The DTFF was short-lived. Both Abu Dhabi and Dubai, however, are thriving. DIFF last year opened with “Omar,” Palestinian director Hany Abu-Assad’s searing West Bank-set love story, which had been supported from pre-production by the fest’s Enjaaz Fund, and which would go on to an Oscar nod for foreign-language film. One year earlier, Saudi helmer Haifaa Al-Mansour’s groundbreaking “Wadjda,” which was made with the support of the Dubai Film Connection, the fest’s co-production market, was crowned best Arab film.

“We started out as an event for the local community and by the second year we were adding an industry point of view. We’re a key festival now for audiences in Dubai, the UAE and the GCC,” says Shivani Pandya, the fest’s managing director. “We’ve really become an important aspect in the development of Arab cinema.”

Fest execs in Dubai have just completed a 10-year plan for the event’s future, which they say will expand their focus on sales and acquisitions to match the uptick in local film productions in the region, also adding TV and VOD to their marketing offerings.

The ADFF, which was launched in 2007 and runs from Oct. 23-Nov. 1, has played host to some of the most important films in the region. These include Annemarie Jacir’s “When I Saw You,” Palestine’s 2013 Oscar entry. SANAD, the fest’s development and post-production fund, offers $500,000 in coin to Arab filmmakers each year. Four SANAD-funded films will play the Toronto film fest this year, and “Theeb,” from Jordanian Naji Abu Nowar, is in competition at Venice.

The venerable Cairo Intl. Film Festival, which will play from Nov. 9-18 after political turmoil caused execs to scrap its 2013 installment, is the grand dame of Middle Eastern fests. Established in 1976, the fest’s future looked unsure after the country’s political uprising in 2011. Both its 2011 and 2013 editions were canceled, and while its 2012 event did go ahead, it was with an abridged schedule, no closing ceremony and a boycott by local directors.

The Egypt of 2014 looks radically different, however. There is also different leadership at the Cairo Film Fest: a new director, respected Cairo film critic Samir Farid, as well as the endorsement of Martin Scorsese, chair of the Intl. Cinema Institute, with which it has announced a fresh partnership. Execs promise a revamped fest in 2014, fit for a revamped Egypt.

And at the Marrekech Film Fest, which was launched in 2001 and plays Dec. 5-13, a local film industry has started to take flight under the auspices of the fest, with female helmers at its forefront. So many femme directors have sprouted in Morocco since the fest’s inception that Cinecoles, its shorts sidebar, is split, with separate competitions for men and women.

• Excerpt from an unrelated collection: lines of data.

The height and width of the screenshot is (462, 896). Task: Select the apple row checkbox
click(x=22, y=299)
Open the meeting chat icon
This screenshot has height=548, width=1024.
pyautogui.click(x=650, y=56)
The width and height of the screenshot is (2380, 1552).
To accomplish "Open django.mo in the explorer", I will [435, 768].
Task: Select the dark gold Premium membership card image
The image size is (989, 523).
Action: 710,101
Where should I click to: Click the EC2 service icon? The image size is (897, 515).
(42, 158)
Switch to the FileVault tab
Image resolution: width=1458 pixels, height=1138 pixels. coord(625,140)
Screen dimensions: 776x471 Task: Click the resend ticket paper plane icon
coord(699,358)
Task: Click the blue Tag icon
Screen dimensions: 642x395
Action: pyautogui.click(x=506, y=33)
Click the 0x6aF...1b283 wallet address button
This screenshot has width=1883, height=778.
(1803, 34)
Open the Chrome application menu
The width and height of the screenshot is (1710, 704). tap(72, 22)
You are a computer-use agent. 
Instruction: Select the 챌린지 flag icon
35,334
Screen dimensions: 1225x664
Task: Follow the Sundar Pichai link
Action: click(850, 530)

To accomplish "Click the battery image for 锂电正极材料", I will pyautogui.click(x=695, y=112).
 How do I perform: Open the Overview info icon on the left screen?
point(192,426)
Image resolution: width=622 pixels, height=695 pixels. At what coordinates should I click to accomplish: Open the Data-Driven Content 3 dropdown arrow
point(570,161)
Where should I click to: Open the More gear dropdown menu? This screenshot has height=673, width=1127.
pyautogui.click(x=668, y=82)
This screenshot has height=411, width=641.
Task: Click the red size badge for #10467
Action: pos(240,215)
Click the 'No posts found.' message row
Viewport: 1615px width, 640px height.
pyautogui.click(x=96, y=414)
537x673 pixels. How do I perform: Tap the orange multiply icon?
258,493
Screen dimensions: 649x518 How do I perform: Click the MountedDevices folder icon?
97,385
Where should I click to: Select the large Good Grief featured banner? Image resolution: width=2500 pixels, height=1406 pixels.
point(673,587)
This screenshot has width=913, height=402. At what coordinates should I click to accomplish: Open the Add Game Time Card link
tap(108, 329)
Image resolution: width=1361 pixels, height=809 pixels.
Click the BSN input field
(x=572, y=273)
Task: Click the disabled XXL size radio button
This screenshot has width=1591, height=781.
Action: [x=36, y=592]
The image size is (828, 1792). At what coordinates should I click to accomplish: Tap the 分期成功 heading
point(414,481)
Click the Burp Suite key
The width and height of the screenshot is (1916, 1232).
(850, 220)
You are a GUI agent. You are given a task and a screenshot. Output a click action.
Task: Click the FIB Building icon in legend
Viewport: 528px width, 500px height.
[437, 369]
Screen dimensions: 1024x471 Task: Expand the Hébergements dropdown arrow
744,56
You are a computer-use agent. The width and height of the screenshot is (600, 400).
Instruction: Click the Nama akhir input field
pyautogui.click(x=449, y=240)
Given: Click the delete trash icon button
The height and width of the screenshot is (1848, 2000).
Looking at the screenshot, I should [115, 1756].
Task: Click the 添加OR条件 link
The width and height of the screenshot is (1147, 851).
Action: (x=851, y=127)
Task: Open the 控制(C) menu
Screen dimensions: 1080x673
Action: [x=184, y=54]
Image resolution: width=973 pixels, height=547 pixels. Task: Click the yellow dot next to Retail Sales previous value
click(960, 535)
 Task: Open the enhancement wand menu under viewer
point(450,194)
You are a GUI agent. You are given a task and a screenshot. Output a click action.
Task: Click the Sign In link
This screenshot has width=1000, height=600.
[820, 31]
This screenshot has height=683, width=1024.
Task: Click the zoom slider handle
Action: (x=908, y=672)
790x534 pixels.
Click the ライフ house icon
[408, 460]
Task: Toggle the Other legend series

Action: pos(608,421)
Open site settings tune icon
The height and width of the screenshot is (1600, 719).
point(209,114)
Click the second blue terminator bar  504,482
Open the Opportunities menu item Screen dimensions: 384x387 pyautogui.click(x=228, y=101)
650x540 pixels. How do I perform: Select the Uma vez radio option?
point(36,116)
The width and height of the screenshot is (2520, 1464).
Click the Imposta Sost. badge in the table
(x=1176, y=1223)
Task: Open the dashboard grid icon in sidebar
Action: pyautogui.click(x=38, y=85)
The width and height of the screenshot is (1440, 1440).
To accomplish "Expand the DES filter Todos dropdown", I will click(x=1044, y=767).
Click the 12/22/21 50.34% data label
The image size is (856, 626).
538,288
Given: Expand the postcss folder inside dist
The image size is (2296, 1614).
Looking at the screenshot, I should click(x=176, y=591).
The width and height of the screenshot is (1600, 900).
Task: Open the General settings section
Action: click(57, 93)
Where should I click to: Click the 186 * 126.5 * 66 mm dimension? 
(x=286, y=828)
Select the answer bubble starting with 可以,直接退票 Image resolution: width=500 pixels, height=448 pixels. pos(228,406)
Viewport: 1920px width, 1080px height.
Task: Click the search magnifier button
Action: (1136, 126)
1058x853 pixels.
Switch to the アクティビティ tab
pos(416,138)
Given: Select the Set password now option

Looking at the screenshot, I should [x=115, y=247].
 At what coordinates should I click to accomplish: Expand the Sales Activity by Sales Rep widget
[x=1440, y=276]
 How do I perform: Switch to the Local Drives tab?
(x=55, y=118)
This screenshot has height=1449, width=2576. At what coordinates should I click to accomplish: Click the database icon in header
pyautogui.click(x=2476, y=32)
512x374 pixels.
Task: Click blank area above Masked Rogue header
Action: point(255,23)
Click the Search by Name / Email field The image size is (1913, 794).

Scorsese is also deeply invested in Marrekech, serving as its jury head in 2013 as well as godfather to the ESAV, Marrekech’s leading film school, which he inaugurated in 2007.

Harvey Weinstein made his debut visit to Marrekech in 2013, solidifying its place as an important promotional springboard. Fest has yet to announce its slate for 2014, but auds can also expect a hearty serving of Bollywood fare — its 2013 installment made history by opening with a Bollywood pic, Sanjay Leela Bhansali’s guns and glory drama “Ram Leela,” and local auds have made an habit of clamoring to the fest’s Mumbai-sourced offerings.